Could you set down every entry exactly as it stands, without the images?

===== SOURCE DATA =====

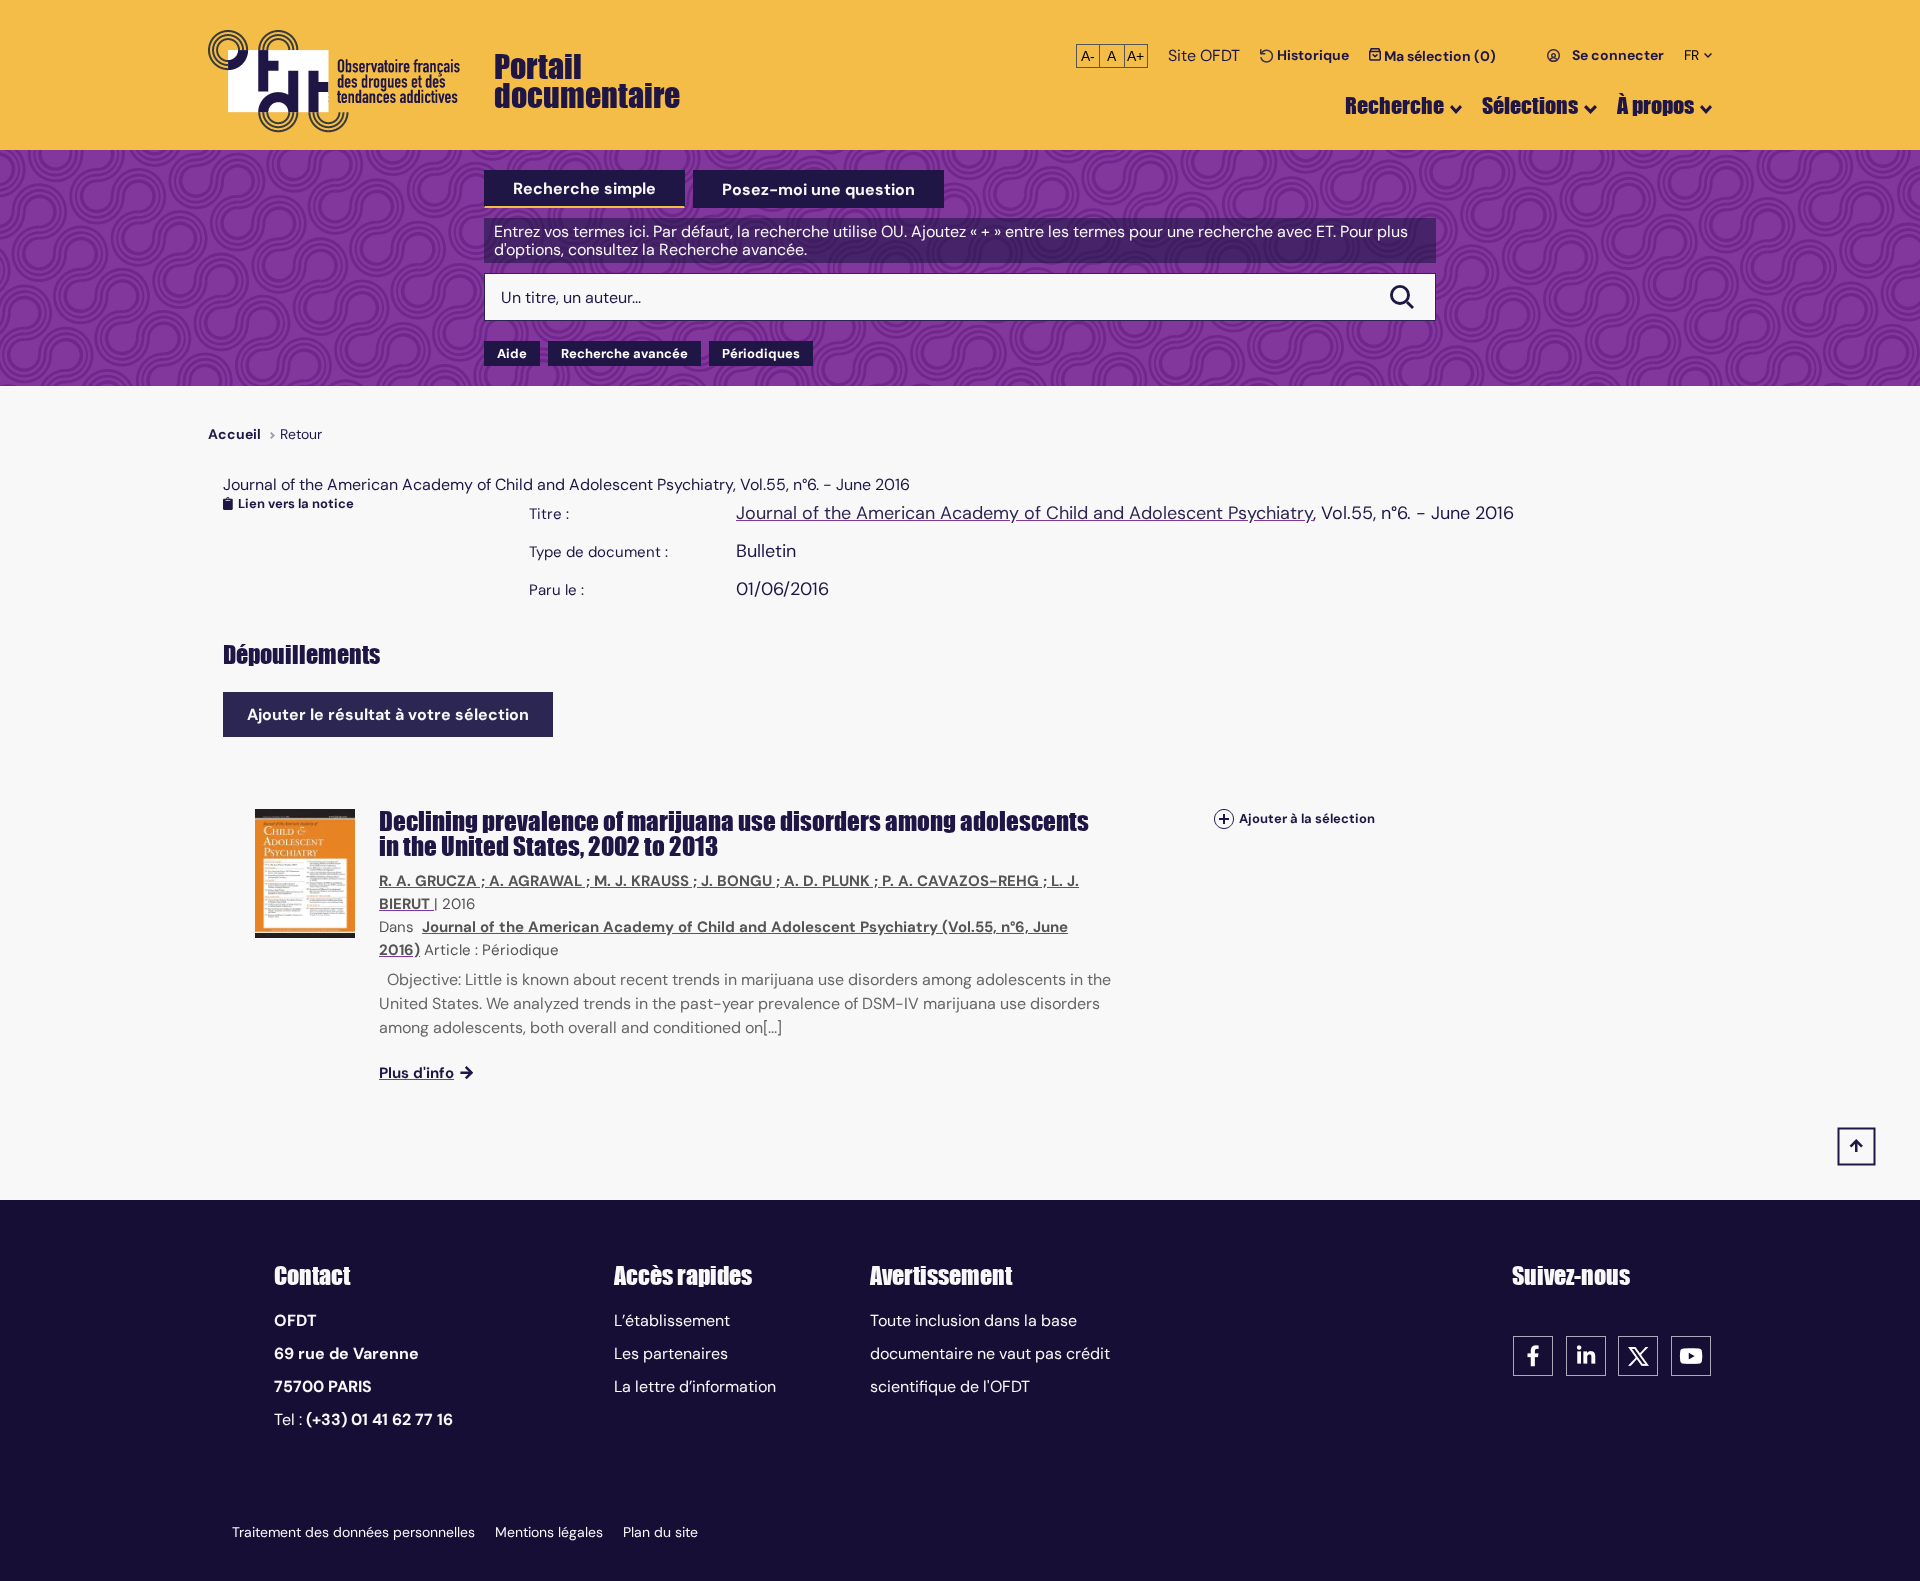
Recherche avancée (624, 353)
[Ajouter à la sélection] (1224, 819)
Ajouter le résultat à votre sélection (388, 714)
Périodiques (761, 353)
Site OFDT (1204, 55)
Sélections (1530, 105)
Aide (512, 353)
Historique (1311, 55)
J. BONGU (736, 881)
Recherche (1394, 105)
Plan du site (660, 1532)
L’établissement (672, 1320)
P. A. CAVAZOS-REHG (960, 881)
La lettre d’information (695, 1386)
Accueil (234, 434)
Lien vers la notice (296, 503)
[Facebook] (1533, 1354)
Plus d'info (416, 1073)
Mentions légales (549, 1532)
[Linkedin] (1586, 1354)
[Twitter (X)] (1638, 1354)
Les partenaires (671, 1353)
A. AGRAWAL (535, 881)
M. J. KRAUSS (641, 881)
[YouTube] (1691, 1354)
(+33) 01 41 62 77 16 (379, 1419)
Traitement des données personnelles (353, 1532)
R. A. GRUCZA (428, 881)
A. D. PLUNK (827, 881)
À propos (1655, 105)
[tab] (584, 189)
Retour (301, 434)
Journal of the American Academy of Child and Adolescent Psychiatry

=====

SOLUTION TO THIS EXERCISE
Recherche avancée (624, 353)
[Ajouter à la sélection] (1224, 819)
Ajouter le résultat à votre sélection (388, 714)
Périodiques (761, 353)
Site OFDT (1204, 55)
Sélections (1530, 105)
Aide (512, 353)
Historique (1311, 55)
J. BONGU (736, 881)
Recherche (1394, 105)
Plan du site (660, 1532)
L’établissement (672, 1320)
P. A. CAVAZOS-REHG (960, 881)
La lettre d’information (695, 1386)
Accueil (234, 434)
Lien vers la notice (296, 503)
[Facebook] (1533, 1354)
Plus d'info (416, 1073)
Mentions légales (549, 1532)
[Linkedin] (1586, 1354)
[Twitter (X)] (1638, 1354)
Les partenaires (671, 1353)
A. AGRAWAL (535, 881)
M. J. KRAUSS (641, 881)
[YouTube] (1691, 1354)
(+33) 01 41 62 77 16 (379, 1419)
Traitement des données personnelles (353, 1532)
R. A. GRUCZA (428, 881)
A. D. PLUNK (827, 881)
À propos (1655, 105)
[tab] (584, 189)
Retour (301, 434)
Journal of the American Academy of Child and Adolescent Psychiatry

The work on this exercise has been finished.